Given $[x]$ and $[y]$, it is possible to compute $[x+y]$ via local computations only.
Given $[x]$ and $c$, it is possible to compute $[cx]$ via local computations only.
There is a protocol that opens $[x]$ to reveal $x$, even in the presence of an adversary (can be formulated for any adversarial model).
For example, Shamir secret shares are one possible linear representation, secure against semi-honest adversaries.
If you assume a setup phase in which parties obtain many Beaver triples $[x],[y],[xy]$ on random inputs, as well as many random $[r]$, then you can do MPC in a very straight-forward way.

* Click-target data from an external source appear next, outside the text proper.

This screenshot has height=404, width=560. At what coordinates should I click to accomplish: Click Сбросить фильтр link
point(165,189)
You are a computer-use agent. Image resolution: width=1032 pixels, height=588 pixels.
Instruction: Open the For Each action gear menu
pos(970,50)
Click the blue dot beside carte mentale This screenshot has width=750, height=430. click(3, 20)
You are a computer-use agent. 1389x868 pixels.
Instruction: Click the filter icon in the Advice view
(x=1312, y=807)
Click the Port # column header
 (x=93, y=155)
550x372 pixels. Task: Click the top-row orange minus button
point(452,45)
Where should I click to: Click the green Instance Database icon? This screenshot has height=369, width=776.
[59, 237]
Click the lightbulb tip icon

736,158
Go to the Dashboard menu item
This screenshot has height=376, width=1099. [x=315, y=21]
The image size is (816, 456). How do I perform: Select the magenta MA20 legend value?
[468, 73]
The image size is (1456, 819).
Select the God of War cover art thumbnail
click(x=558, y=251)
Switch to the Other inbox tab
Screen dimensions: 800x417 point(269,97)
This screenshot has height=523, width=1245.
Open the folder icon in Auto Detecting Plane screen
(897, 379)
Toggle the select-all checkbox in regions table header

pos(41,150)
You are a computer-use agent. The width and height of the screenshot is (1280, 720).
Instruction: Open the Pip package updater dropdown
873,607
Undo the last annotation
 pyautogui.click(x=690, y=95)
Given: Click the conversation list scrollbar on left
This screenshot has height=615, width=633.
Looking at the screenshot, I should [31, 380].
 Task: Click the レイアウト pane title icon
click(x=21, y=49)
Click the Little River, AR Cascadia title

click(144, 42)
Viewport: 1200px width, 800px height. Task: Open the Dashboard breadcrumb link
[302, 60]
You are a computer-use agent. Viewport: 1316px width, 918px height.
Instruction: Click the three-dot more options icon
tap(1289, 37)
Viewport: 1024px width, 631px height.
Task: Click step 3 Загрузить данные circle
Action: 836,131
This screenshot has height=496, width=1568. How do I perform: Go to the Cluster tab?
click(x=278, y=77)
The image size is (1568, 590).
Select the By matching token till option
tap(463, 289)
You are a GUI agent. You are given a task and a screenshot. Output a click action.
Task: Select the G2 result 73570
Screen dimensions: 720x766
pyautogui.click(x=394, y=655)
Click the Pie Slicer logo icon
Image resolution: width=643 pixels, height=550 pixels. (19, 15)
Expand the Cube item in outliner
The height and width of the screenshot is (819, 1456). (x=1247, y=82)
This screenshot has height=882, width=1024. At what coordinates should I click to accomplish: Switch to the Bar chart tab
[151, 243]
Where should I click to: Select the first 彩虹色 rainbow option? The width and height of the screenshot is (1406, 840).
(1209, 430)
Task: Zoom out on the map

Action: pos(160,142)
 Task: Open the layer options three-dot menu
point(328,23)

This recipe for making an MPC protocol is appealing because you just have to define an appropriate linear representation and plug in. This is what SPDZ, MiniMAC, BDOZ, etc., do (plus other optimizations of course).
In particular, these protocols use a linear representation that is secure against a dishonest majority. If you use computational assumptions during the offline phase, then you can in fact generate such Beaver triples. If you just stick to the VSS paradigm then you cannot get security against dishonest majority.
For a good presentation of this MPC paradigm (abstract linear representations + pre-processed Beaver triples), I recommend the video lectures of Claudio Orlandi & Ivan Damgaard from the 2015 Bar-Ilan winter school.